Legenda Tato James O'Connell dan Petualangannya di Pasifik Selatan

Tim Editor

James O'Connell terdampar di Pulau Pohnpei yang ada di tengah kawasan Pasifik Selatan pada akhir dekade 1820an. Ia ditato oleh penduduk primitif pulau tersebut. (Gambar: Irish Central)

ERA.id - Reportase koran lokal New York di sekitar tahun 1849 menyebut tampangnya 'menyeramkan' karena dipenuhi tato dari ujung kepala hingga ujung kaki. Namun, pria itu, James O'Connell, akan dengan senang hati menceritakan bagaimana ia mendapat tato-tato itu ketika berlayar ke Samudera Pasifi hampir sepuluh tahun sebelumnya.

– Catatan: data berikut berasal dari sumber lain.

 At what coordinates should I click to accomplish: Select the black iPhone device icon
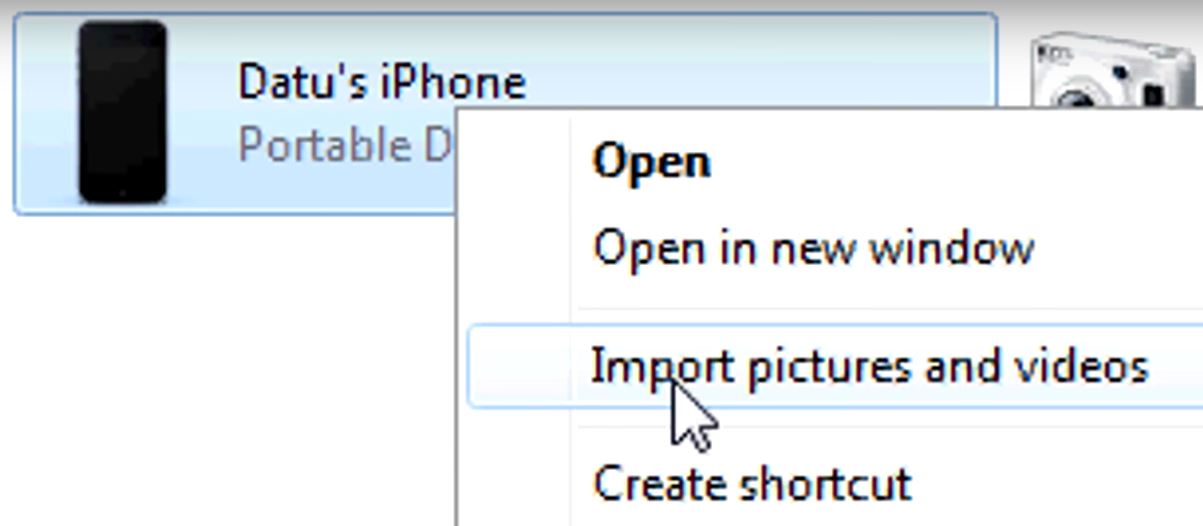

Penonton film The Greates Showman (2017) tentu mengerti sebuah rombongan sirkus asal negeri Paman Sam yang tak melulu berisi hewan yang tangkas melakukan atraksi. Kelompok 'freakshow' yang dipimpin oleh pebisnis bernama P.T. Barnum (di film diperankan aktor Hugh Jackman) berisi manusia-manusia dengan berbagai keunikan, seperti manusia gigantik atau perempuan yang memiliki cambang yang lebat.

Poster sirkus Barnum
Poster wahana kelompok Barnum & Bailey Grand Water Circus (Dok: Plaisanter/Flickr)

Kelompok P.T. Barnum, yang dinamai 'American Museum', ini sendiri bukanlah kisah fiksi. Mereka eksis di akhir dekade 1840an. Dan begitu pula dengan sosok James O'Connell yang hingga kini dikenal sebagai penampil atraksi tato AS pertama di pentas keliling itu.

Ditato Asal Selamat

Kisah O'Connell sendiri bermula ketika ia melakukan petualangan ke Samudera Pasifik, menggunakan perahu sederhana. Sayangnya, kapalnya karam di dekat Caroline Islands.

Berdasarkan apa yang selama ini ia ceritakan, setelah berusaha menepi ke pulau terdekat ia bertemu dengan sekelompok suku primitif yang tinggal di Pulau Pohnpei di kawasan Mikronesia. Seperti diceritakan ulang di Irish Central, saat itu ia "takut dimakan hidup-hidup" oleh suku tersebut dan memilih untuk melakukan tarian tradisional Irlandia. Apa yang terjadi? Ternyata, para penduduk suka dengan tarian yang ia tunjukkan dan ia pun tak jadi dimakan hidup-hidup.

Meski selamat, ia lalu dibawa ke tengah pemukiman suku asli dan diminta menjalani satu hal, yaitu tubuhnya harus ditato. Tak tanggung-tanggung, ia ditato selama 8 hari dan mendapati tato memenuhi tubuh dari ujung kaki hingga ujung kepala. Uniknya lagi, seperti diceritakan dalam buku The Life and Adventures of James O'Connell (1845) yang menato tubuhnya adalah "para perawan bertubuh montok". Itu belum selesai. Pada akhirnya, pria asal Irlandia itu diwajibkan menikahi perempuan terakhir yang menato tubuhnya kala itu.

Akhirnya, pada tahun 1833, atau kira-kira lima tahun sejak ia terdampar, sebuah kapal berlabuh di pulau tempat O'Connell tinggal. Pria ini pun lantas memilih untuk ikut ke kapal dan berlayar menuju Amerika Serikat. Di negeri Paman Sam itulah nanti ia bertemu dengan P.T. Barnum yang merekrutnya ke dalam 'freakshow' legendaris itu.

James O'Connell pertama kali muncul dalam pentas American Museum pada 21 Oktober 1849 di Franklin Theater di New York City. Dalam setiap penampilannya, ia akan menceritakan petualangannya di Pasifik Selatan dan bagaimana ia ditato selama 8 hari. Ia juga menunjukkan tarian tradisional Irlandia yang memukau suku asli Pulau Pohnpei.

Usia O'Connell terbilang tak lama. Ia wafat di usia 46 tahun. Seperti dicatat oleh seorang saksi mata bernama Maria Ward Brown, upacara pemakaman O'Connell lebih menyerupai upacara hiburan alih-alih sebuah pemakaman pada umumnya. Brown menulis, "O'Connell berpikir bahwa peralihan dari hidup yang penuh penderitaan ini akan lebih pantas dirayakan dengan musik dan sukacita daripada duka dan kesedihan."